▶ WHAT IS REQUIRED: Pull out every line in the items below that contains the word "Open".

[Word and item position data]
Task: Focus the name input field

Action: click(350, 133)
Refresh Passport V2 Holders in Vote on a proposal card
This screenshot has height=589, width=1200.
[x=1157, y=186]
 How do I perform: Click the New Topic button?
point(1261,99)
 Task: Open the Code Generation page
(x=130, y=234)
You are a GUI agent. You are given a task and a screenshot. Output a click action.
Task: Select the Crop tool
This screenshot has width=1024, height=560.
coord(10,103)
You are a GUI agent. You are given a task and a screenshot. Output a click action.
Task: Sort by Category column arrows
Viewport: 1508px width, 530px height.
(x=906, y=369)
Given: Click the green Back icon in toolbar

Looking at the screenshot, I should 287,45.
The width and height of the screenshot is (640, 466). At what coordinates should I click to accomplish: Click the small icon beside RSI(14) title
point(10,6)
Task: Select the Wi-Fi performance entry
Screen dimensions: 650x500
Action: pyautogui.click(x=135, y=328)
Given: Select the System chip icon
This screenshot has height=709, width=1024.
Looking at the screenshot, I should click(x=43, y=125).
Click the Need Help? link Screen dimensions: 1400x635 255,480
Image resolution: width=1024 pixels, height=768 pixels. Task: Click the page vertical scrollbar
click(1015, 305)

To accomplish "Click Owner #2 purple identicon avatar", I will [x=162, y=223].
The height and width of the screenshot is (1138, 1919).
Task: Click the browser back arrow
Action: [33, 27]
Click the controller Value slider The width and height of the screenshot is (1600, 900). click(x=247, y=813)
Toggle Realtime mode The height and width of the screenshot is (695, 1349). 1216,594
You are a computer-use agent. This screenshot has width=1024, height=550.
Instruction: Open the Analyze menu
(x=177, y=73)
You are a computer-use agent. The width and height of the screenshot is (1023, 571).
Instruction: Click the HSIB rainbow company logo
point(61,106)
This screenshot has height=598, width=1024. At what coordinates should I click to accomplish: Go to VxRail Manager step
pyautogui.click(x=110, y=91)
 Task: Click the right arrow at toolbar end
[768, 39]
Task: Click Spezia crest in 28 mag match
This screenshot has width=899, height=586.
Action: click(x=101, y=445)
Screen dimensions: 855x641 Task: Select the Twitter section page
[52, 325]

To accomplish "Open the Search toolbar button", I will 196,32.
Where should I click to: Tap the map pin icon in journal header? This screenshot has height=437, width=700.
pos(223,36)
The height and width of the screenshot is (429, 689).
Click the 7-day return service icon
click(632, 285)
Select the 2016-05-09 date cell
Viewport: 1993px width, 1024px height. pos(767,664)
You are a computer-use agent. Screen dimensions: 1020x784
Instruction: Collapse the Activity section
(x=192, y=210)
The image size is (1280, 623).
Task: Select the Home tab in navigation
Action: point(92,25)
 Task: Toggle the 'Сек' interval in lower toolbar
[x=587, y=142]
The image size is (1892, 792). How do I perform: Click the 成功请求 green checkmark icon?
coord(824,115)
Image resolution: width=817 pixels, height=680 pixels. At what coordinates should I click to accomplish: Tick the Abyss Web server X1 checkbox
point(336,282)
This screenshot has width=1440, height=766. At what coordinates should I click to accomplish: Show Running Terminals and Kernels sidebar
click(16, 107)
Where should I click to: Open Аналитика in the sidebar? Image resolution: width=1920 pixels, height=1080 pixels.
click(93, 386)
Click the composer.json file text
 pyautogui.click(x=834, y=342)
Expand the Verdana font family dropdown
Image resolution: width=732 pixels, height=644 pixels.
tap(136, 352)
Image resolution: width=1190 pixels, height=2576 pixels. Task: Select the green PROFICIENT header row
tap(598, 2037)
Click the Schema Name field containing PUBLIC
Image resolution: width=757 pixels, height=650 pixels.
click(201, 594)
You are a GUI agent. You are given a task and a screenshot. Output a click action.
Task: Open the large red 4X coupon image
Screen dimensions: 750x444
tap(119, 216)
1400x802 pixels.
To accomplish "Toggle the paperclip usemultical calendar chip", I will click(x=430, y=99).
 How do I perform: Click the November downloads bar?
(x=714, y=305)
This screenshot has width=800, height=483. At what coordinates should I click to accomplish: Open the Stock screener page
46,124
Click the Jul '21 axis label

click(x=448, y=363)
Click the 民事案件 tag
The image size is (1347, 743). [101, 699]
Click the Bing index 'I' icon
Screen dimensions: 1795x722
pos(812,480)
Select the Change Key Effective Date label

▶ SOLUTION:
 Task: Open the Code Generation page
Instruction: Open the Analyze menu
To accomplish "Open the Search toolbar button", I will 196,32.
Where should I click to: Open Аналитика in the sidebar? Image resolution: width=1920 pixels, height=1080 pixels.
Task: Open the large red 4X coupon image
This screenshot has width=800, height=483. At what coordinates should I click to accomplish: Open the Stock screener page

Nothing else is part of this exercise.